III. El Impacto Real: ¿Inversión o Monopolio Técnico?
El debate sobre si De la Maza ha «vivido del erario» presenta dos vertientes irreconciliables:
- La Visión Crítica: Sus detractores señalan una centralización del presupuesto ambiental. Al ser él quien realiza los estudios y, al mismo tiempo, quien asesora a la autoridad para aprobarlos, se genera un círculo cerrado de gestión donde las comunidades locales quedan relegadas a ser «cuidadoras» de un diseño territorial dictado desde despachos en la Ciudad de México o Mérida.
- La Visión Institucional: Sus defensores argumentan que el valor económico de los servicios ecosistémicos (agua, oxígeno, captura de carbono) en las zonas que él ayudó a proteger supera por mucho cualquier salario o premio percibido. Gracias a su firma, millones de hectáreas están legalmente blindadas contra la minería y la urbanización salvaje.
IV. Conclusión: El Peso de la Evidencia Técnica
A pesar de las críticas por su origen en el «antiguo régimen» y su larga estancia cerca del presupuesto público, Roberto Gonzalo de la Maza Elvira se mantiene inamovible.
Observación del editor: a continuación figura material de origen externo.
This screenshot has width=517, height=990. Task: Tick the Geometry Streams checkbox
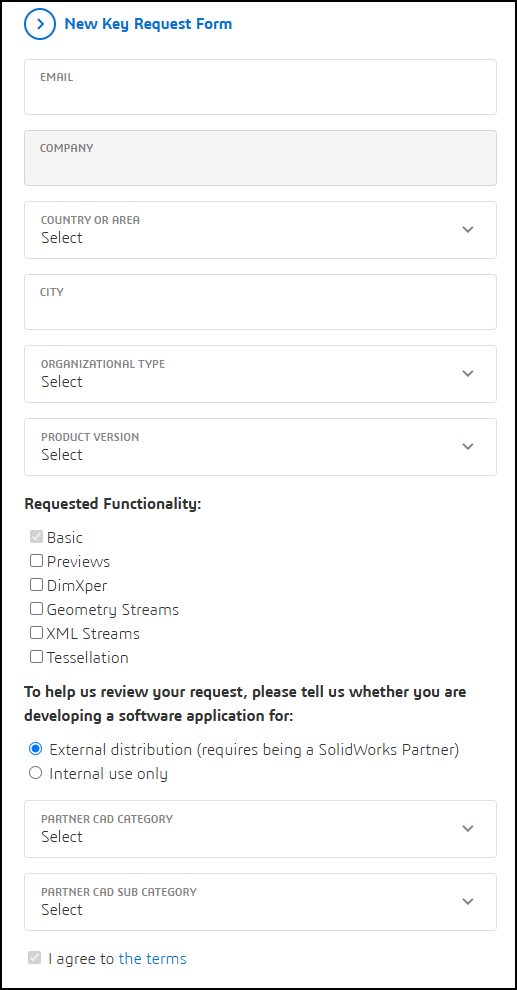click(37, 609)
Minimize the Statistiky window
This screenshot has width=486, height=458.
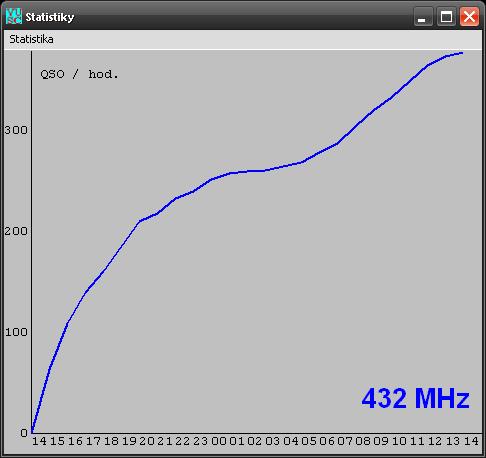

El Premio al Mérito Ecológico 2024 es la prueba de que, en el México actual, el conocimiento técnico especializado es la moneda de cambio más resistente frente a los vaivenes de la política.
De la Maza no solo ha sobrevivido a los cambios de poder; ha logrado que el Estado Mexicano siga invirtiendo en su visión particular de la naturaleza. Se consolida así como el guardián de una herencia biológica que, para bien o para mal, lleva su firma en cada decreto de protección que rige el suelo mexicano.